Plan B is the follow-up research, the process of replication of experimental results. It is not “replication” that is actually vague confirmation of a class of results, without being specific and measurable, i.e., “some anomalous heat” — but unreliable — or “some nuclear result” — but not correlated with heat. Plan B takes the best research and attempts to improve precision, to expand confirmation, to general results that can be analyzed and compared statistically.

In other words, rejection has put off the day of reckoning but it has not eliminated the problem. Therefore, the threat needs to be understood and solved because this energy will eventually be available on a commercial scale. Unless introduction of this energy into the system is done in an effective way, chaos will surely result. The energy industry needs to figure out how to prevent this chaos rather than reject the idea because rejection is no longer working.

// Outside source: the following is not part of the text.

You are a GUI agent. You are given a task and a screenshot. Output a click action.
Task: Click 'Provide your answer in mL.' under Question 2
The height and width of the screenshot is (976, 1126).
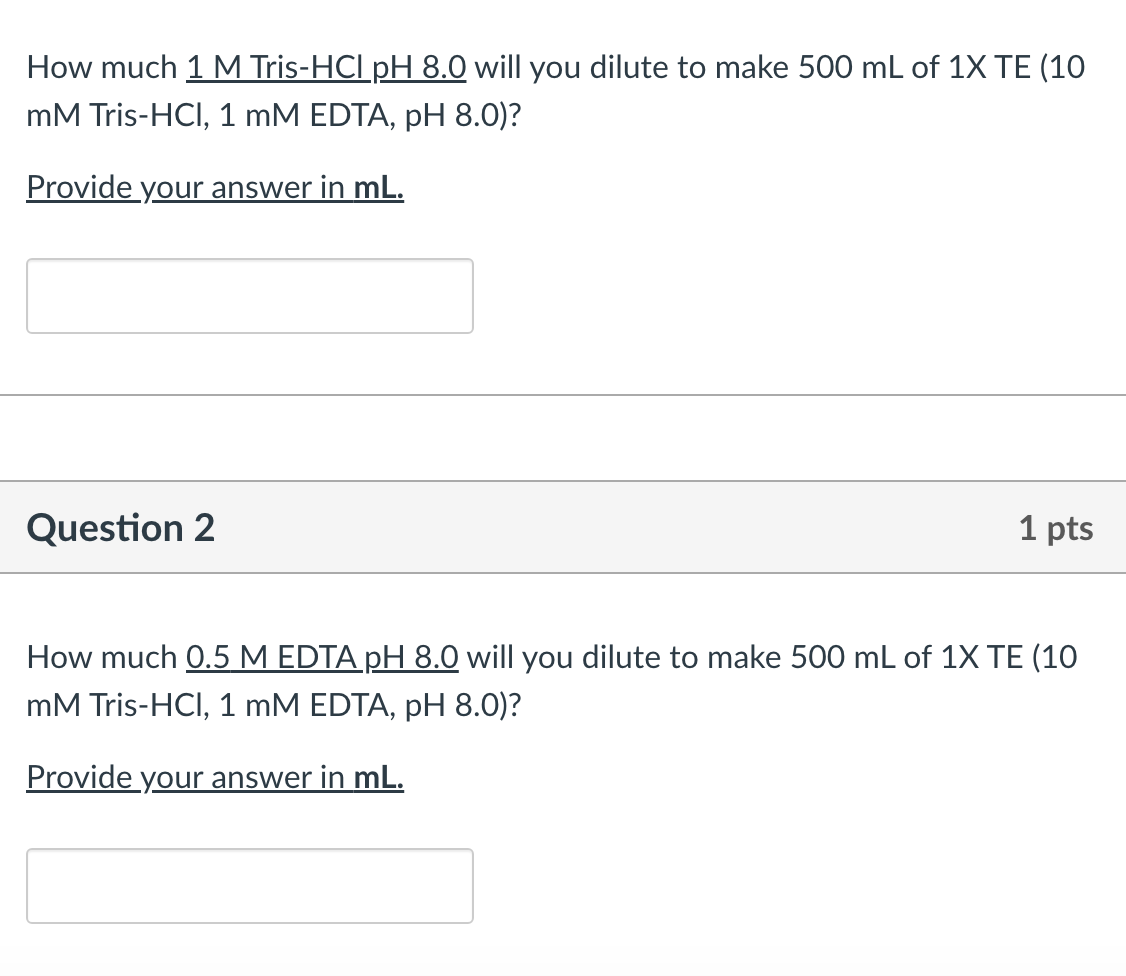[x=215, y=777]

This is the thinking behind the suspicion, generally among supporters of Andrea Rossi, that Industrial Heat’s goal was to destroy Rossi’s reputation, to suppress his technology, argued with a justification that some Industrial Heat investors have investments in or have consulted with regard to solar energy. This would allegedly demolish their solar energy investments. Much more clearly, though, if they were successful with LENR, and owning licenses, the profits would dwarf any possible losses with solar power. The same argument applies to oil companies: some of them have supported LENR research, which could be viewed as a hedge. Viewing a competing technology as a threat rather than as an opportunity is a formula for ultimate failure. Sane investors see opportunities, not threats, as such. (They will see how variant technologies will alter the overall economics, and will balance risks and possibilities.) I doubt that Toyota stopped funding Pons in France because of this “threat.” Rather, the results did not have the clear commercial implications that might have been needed for continued funding.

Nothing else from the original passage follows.